A muralha de água colidiu com a central nuclear de Fukushima, na costa nordeste, causando uma fusão devastadora dos reatores.

Na altura, o jovem estudioso Haraguchi, que cresceu em Osaka, bem longe dali, temia que a radiação tornasse todo o país inabitável.

Mas agora, com 25 anos, o novo habitante da cidade rural de Okuma diz acreditar no futuro da região de Fukushima.

“Todos conhecem o acidente nuclear. Mas poucas pessoas conhecem esta zona e a forma como está a seguir em frente”, disse Haraguchi à AFP, com a pele bronzeada pelo trabalho agrícola.

“Ao cultivar kiwis aqui, quero despertar o interesse das pessoas e mostrar como é realmente Fukushima hoje em dia.”

A região de Fukushima é famosa pelas suas frutas deliciosas — de peras a pêssegos —, mas o desastre nuclear levou muitos japoneses a evitar os produtos cultivados lá.

Mais de 14 anos depois, após um extenso processo de descontaminação que incluiu a remoção de camadas de solo agrícola, as autoridades garantem que os alimentos da região são seguros, tendo sido rigorosamente testados quanto à radioatividade.

No ano passado, pêssegos de Fukushima foram vendidos nos armazéns Harrods, em Londres, enquanto no Japão alguns consumidores passaram a comprar produtos da região para apoiar os agricultores locais.

“A segurança está comprovada”, disse Haraguchi, que frequentemente usa um chapéu de pescador estampado com kiwis. “Acho importante que façamos isto aqui.”

Começar do zero

Haraguchi estudou engenharia de software na universidade, mas sempre sonhou tornar-se agricultor de fruta.

Visitou Okuma pela primeira vez em 2021, num evento destinado a estudantes, e conheceu habitantes locais que procuravam relançar a produção de kiwis como forma de reconstruir a comunidade.

Conheceu também um agricultor veterano, que se mudou após o desastre e cujo sabor intenso dos kiwis o deixou impressionado.

Inspirado, Haraguchi voltou muitas vezes para fazer investigação antes de lançar o seu projeto, chamado ReFruits, com um sócio que se formou recentemente numa universidade de Tóquio.

Juntos, gerem 2,5 hectares de terreno e esperam colher os primeiros kiwis no próximo ano.

Para Haraguchi, a destruição sofrida pela região de Fukushima não representa um obstáculo, mas sim uma oportunidade.

“Como tudo chegou a zero, temos agora a possibilidade de testar novas ideias desafiantes”, afirmou.

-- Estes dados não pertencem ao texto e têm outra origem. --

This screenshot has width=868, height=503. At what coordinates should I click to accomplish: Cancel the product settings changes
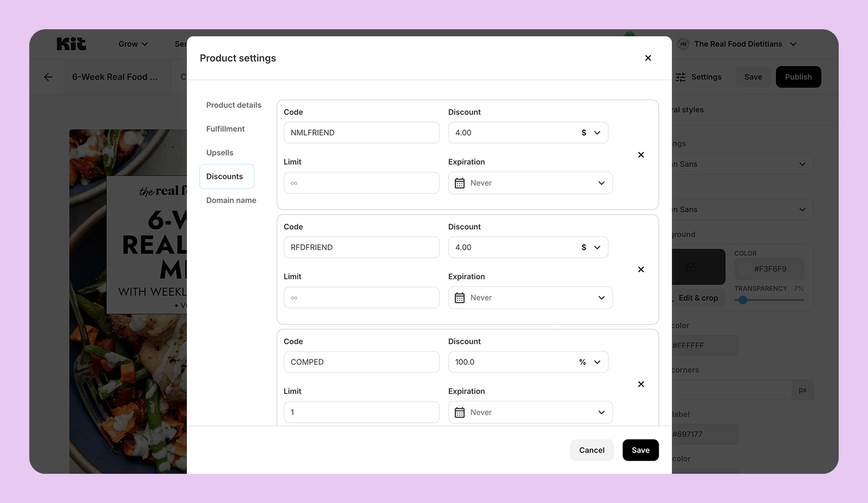point(591,450)
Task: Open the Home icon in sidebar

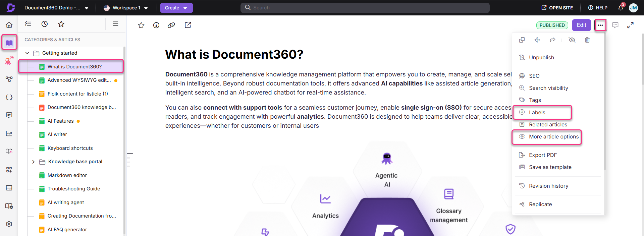Action: (9, 25)
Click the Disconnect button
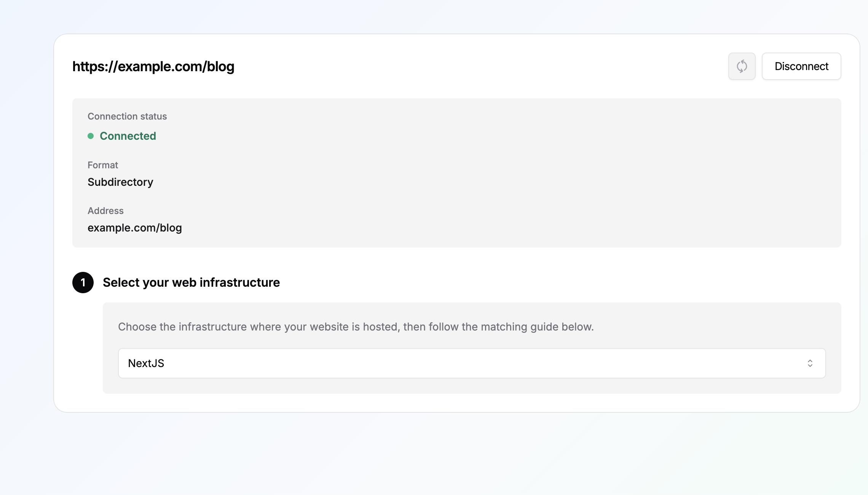Screen dimensions: 868x495 [x=801, y=66]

Após o desastre, a contaminação radioativa obrigou os 11.000 habitantes de Okuma a abandonar as suas casas.

No total, em toda a região de Fukushima, cerca de 80.000 pessoas foram evacuadas por ordem das autoridades, enquanto outras 80.000 saíram voluntariamente.

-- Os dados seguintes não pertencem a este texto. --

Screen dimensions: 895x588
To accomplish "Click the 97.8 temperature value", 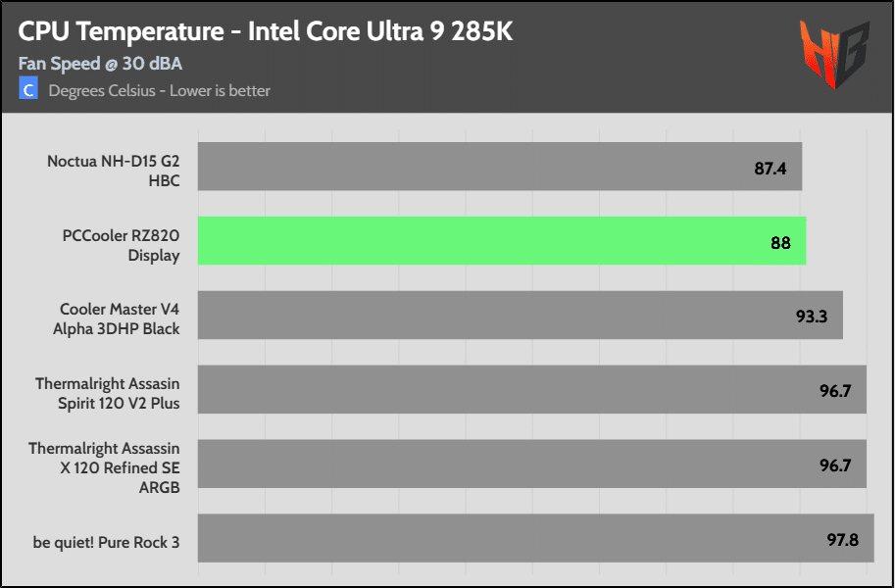I will pos(843,540).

Desde então, os reatores da central afetada foram estabilizados, embora os trabalhos de desmantelamento devam durar várias décadas.

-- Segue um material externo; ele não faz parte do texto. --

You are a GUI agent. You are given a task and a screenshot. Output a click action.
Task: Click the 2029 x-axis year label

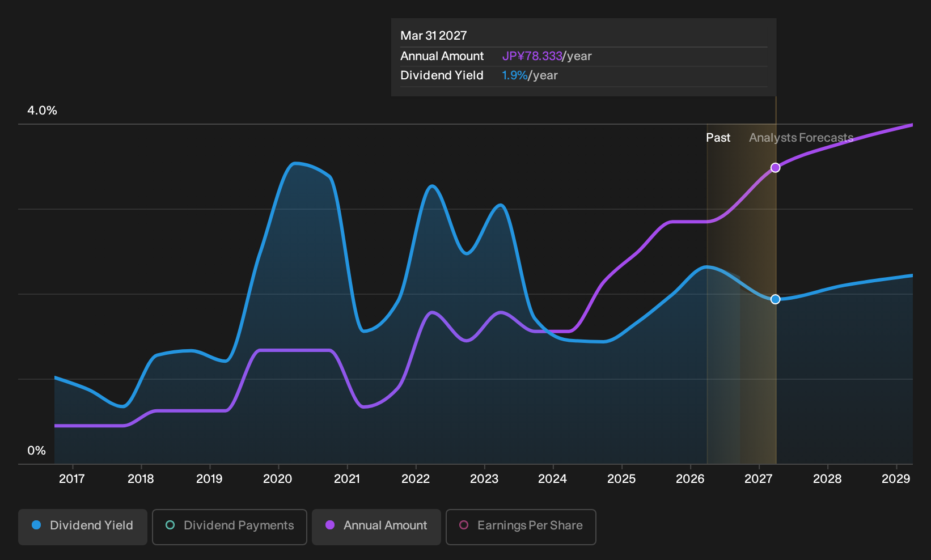point(896,479)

Partes de Okuma, anteriormente interditas, foram consideradas seguras para o regresso de residentes em 2019.

Apenas uma pequena parte da população original voltou — mas novos habitantes, como Haraguchi, estão a instalar-se, aproveitando os subsídios do governo para habitação e apoio a negócios.

Atualmente, das cerca de 1.500 pessoas a viver em Okuma, mais de 1.000 são recém-chegadas, incluindo centenas de trabalhadores da central, mas também agricultores e até startups tecnológicas.

Testes de radiação

Hoje em dia, dezenas de sensores monitorizam os níveis de radiação em Okuma, que se mantêm dentro dos limites oficiais de segurança, embora ainda sejam mais elevados do que noutras zonas afastadas da central nuclear.

Algumas áreas, como encostas não utilizadas, continuam interditas.

Na quinta de Haraguchi, análises ao solo indicam um nível ligeiramente elevado de radiação, mas dentro dos padrões alimentares aceites a nível internacional.

Testes feitos a fruta da região também demonstraram que os níveis de radiação são suficientemente baixos para consumo, segundo o governo.

Kaori Suzuki, responsável do grupo de ciência cidadã “Mothers' Radiation Lab Fukushima – TARACHINE”, alerta, no entanto, que podem existir riscos, agora ou no futuro.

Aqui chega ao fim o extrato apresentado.